Eles foram objeto de políticas discriminatórias e repressivas, como nas primeiras medidas do “Cinturão Árabe”. Iniciado em 1962, consistia em um cordão sanitário entre os sírios árabes e os curdos ao longo da fronteira do país com a Turquia e o Iraque, locais que formavam o perímetro norte e nordeste da região de Jazira, majoritariamente curda. Um “censo excepcional” da população realizada ali em 1962 negou nacionalidade a cerca de 120 mil curdos, declarados estrangeiros. Seus filhos tampouco foram contemplados com direitos civis básicos, sendo condenados à pobreza e à discriminação.[3]
A descriminalização racial contra os curdos, em particular pelo projeto do Cinturão Árabe, foi institucionalizada pelo regime de Assad. Entre 1972 e 1977, como parte de uma política de colonização, cerca de 25 mil camponeses árabes – cujas terras haviam sido inundadas pela construção da barragem Tabqa – acabaram enviados à Jazira, onde o regime sírio assentou a nova população em “vilarejos modernos” ao lado dos lugarejos curdos.(Seurat 2012: 183)

**Trecho de dados:**
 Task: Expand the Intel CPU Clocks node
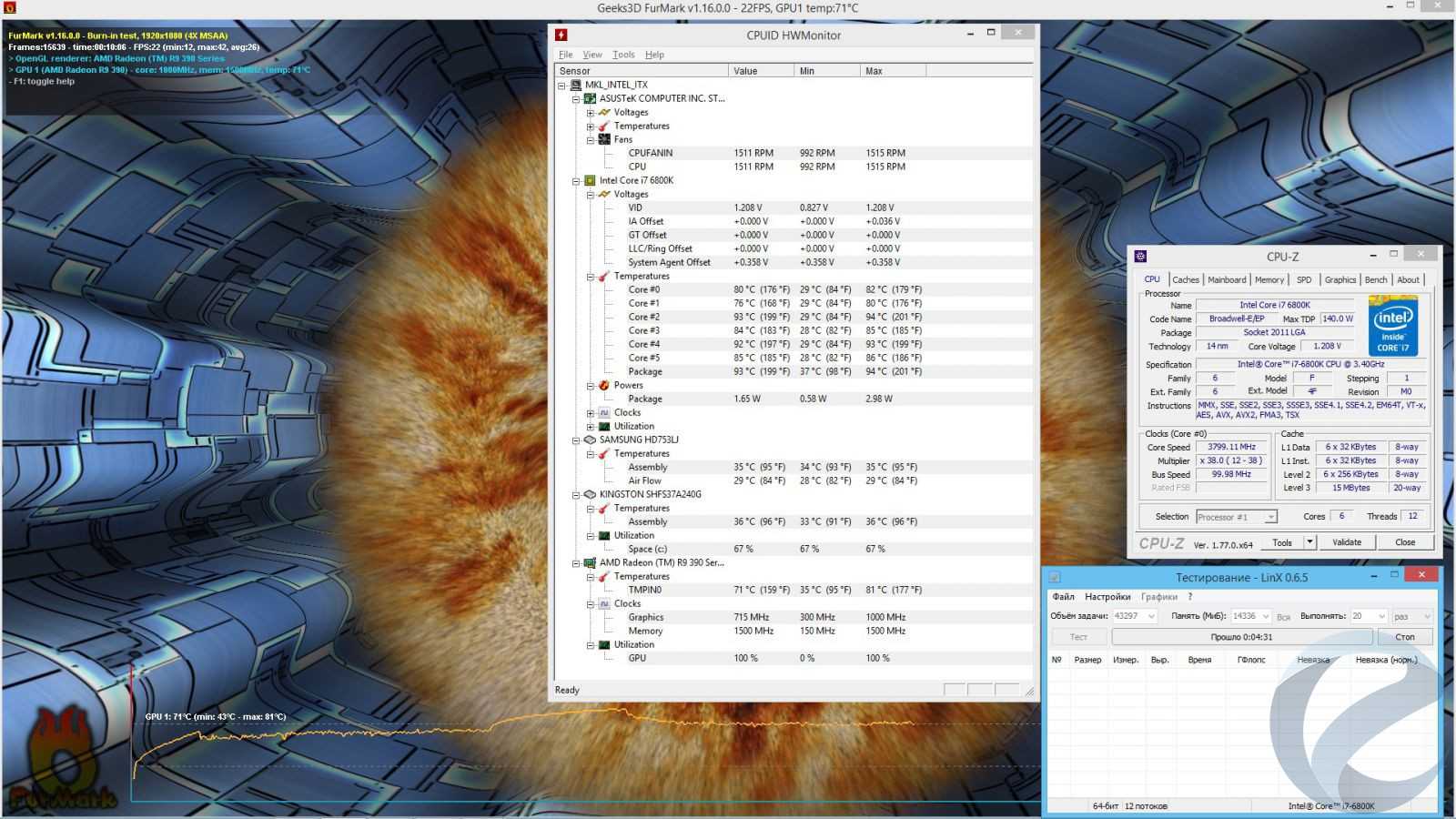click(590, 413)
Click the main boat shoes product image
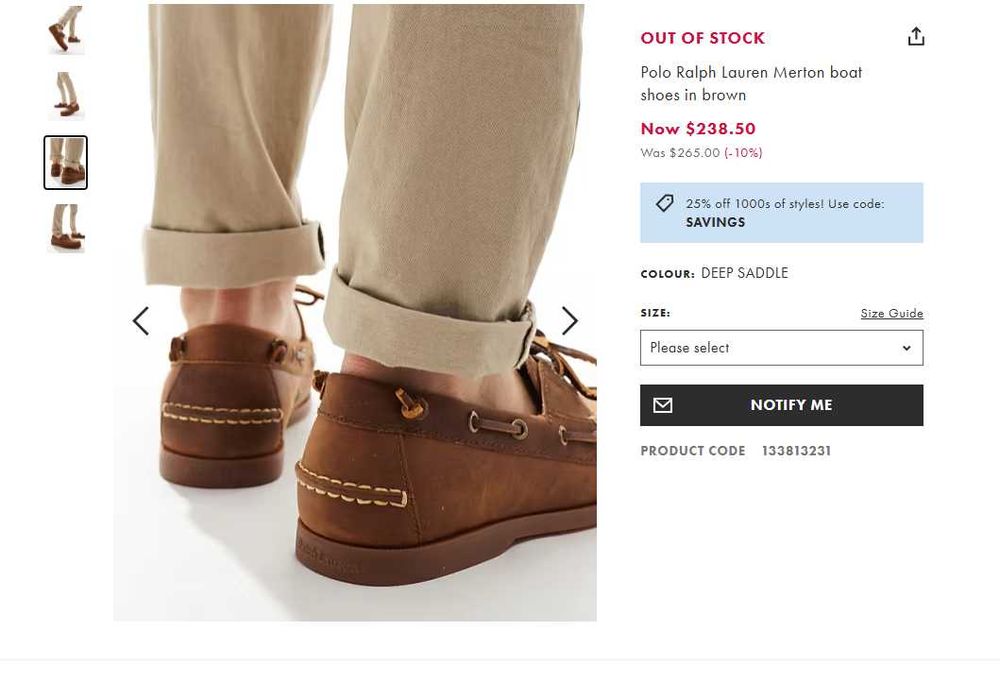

**Ações solicitadas:**
1 – Com base no texto sobre os curdos na Síria, responda:
(a) Em que ano teve início o "Cinturão Árabe"?
(b) A quantos curdos o "censo excepcional" negou nacionalidade?
(c) Que obra inundou as terras dos camponeses árabes enviados à Jazira?
2 – Prossiga o texto sobre os curdos na Síria a partir do ponto em que ele termina.
O material acima é independente do texto sobre os curdos na Síria.

**Respostas:**
1 –
(a) Em 1962.
(b) A cerca de 120 mil curdos.
(c) A construção da barragem Tabqa.

2 –
Durante esse período, para fomentar a política externa do governo, o regime Assad procurou cooptar certos segmentos da sociedade curda (ao final dos anos 1970 e início dos anos 1980, no contexto da crescente oposição mencionada no capítulo 1). Algumas elites curdas participaram do sistema político do regime, a exemplo dos líderes curdos das irmandades religiosas, como Muhammad Sa’id Ramadan al-Buti, e sheiks oficiais como Ahmad Kuftaro, Mufti da República entre 1964 e 2004.(Pinto 2010: 265) Diversos curdos obtiveram cargos de autoridades locais, enquanto outros alcançavam altos postos nacionais, tais quais o Primeiro-Ministro Mahmud Ayyubi (1972-1976), ou Hikmat Shikaki, chefe da inteligência militar (1970-1974) e Chefe do Estado-Maior (1974-1998). No entanto, isso ocorria sob a condição de que não demonstrassem qualquer consciência étnica curda, em particular na retórica ou estratégia política. No final da década de 1970 e durante os anos 1980, alguns curdos também foram absorvidos nas divisões de elite do exército, ou ligados a grupos militares específicos que serviam ao regime. Outra forma de cooptação foi a cumplicidade dos serviços locais de segurança com certas famílias de contrabandistas curdos ativos na região da Jazira, nas fronteiras da Síria com a Turquia e Iraque.(Tejel 2009: 66-67)
Essa política de cooptação também incluía alguns partidos políticos curdos. O regime de Assad forjou acordos políticos com o PKK, transformando seu líder, Abdullah Öcalan, em convidado oficial do regime no início dos anos 1980, quando as tensões entre Síria e Turquia explodiram. O PKK foi autorizado a recrutar militantes e combatentes, organizando de 5 mil a 10 mil pessoas nos anos 1990,(Bozarslan 2009: 68; Allsopp 2015:40) enquanto lançava operações militares contra o exército turco a partir da Síria. Com escritórios em Damasco e em diversas cidades no Norte, seus militantes assumiram o controle de facto de fatias do território sírio, especialmente na província de Afrin.(McDowall 1998: 65 – Tejel 2009: 78) Outros partidos políticos curdos também colaboraram com o regime sírio, como a União Patriótica do Curdistão (PUK)[4] dirigida por Jalal Talabani, presente no país desde 1972; seguido, mais tarde, a partir de 1979, pelo Partido Democrático Curdo (KDP)[5], afiliado a Masoud Barzani.(Tejel 2009: 72-78)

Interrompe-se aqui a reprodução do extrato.